Dax began loosing his teeth between 5 and 6 months.


----------



## kellygh (Oct 25, 2010)

Very common. Pumpkin was still losing some teeth at 5m. We had a couple of days where I would find one, sometimes 2, on the floor. Bloody chew toys were always a clue to be looking. Totally normal as long as Axel is in no pain & w/out swelling or abscess. I always look forward to a pup losing all the "staple" teeth, but I sure do miss the puppy breath! Newborns & puppy breath are 2 heaven sent smells


----------



## raps702 (Dec 19, 2010)

Ok, thanks, much appreciated. (I was alittle worried) If I put his tooth under his pillow tonight will the puppy fairy come? haha


----------



## Linescreamer (Sep 28, 2010)

Put it in his bowl and replace it at night with a steak.


----------



## KashagLake (Sep 27, 2010)

Holly's 5m now and has been loosing hers since 4m's!

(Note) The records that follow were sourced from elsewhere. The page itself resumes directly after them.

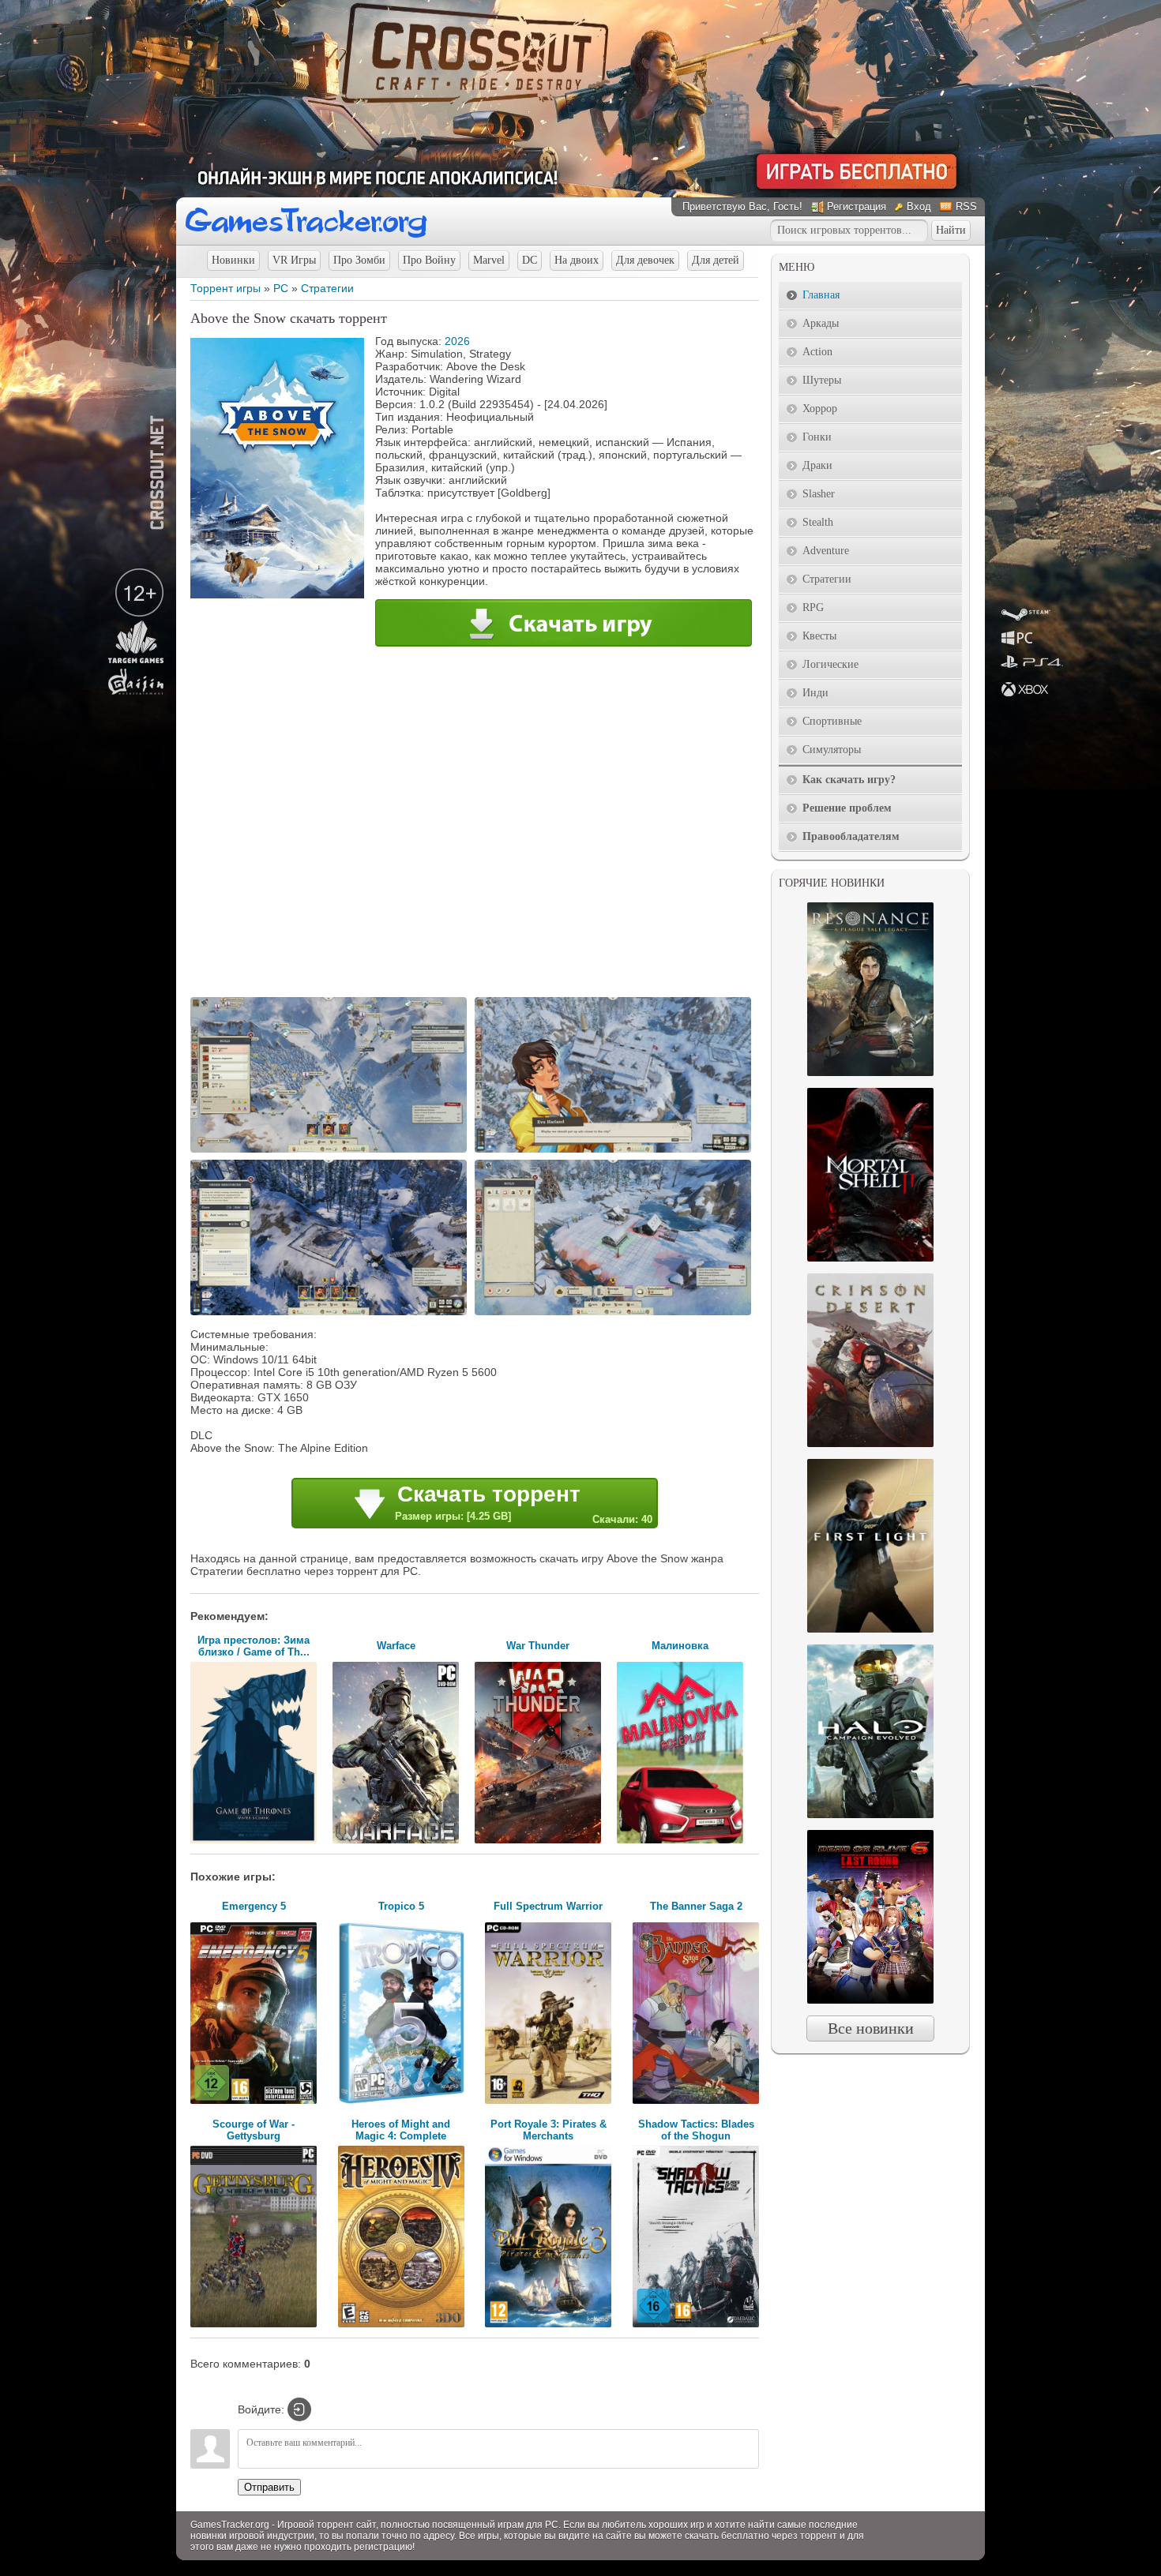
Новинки (233, 260)
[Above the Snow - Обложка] (277, 594)
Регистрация (856, 206)
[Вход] (299, 2409)
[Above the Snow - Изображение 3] (331, 1313)
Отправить (269, 2487)
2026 (457, 341)
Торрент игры (225, 288)
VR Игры (294, 260)
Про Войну (429, 260)
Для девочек (645, 260)
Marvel (489, 260)
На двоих (576, 260)
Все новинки (871, 2028)
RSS (966, 206)
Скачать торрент (523, 1503)
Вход (919, 206)
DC (529, 260)
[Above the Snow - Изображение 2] (615, 1151)
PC (280, 288)
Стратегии (327, 288)
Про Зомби (359, 260)
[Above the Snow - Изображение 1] (331, 1151)
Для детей (715, 260)
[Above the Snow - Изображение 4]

Started loosing her front teeth first, all her big front teeth are in in the front now. She still has some to go on the back ones. Same thing, bloody toys and stuffed animals. I think shes glad to get em out I know they were really bothering her when she would be eating. She kept pawing her sides of her mouth. Its crazy how fast they come back in once the baby ones come out!


----------



## Macaroni (Jan 19, 2011)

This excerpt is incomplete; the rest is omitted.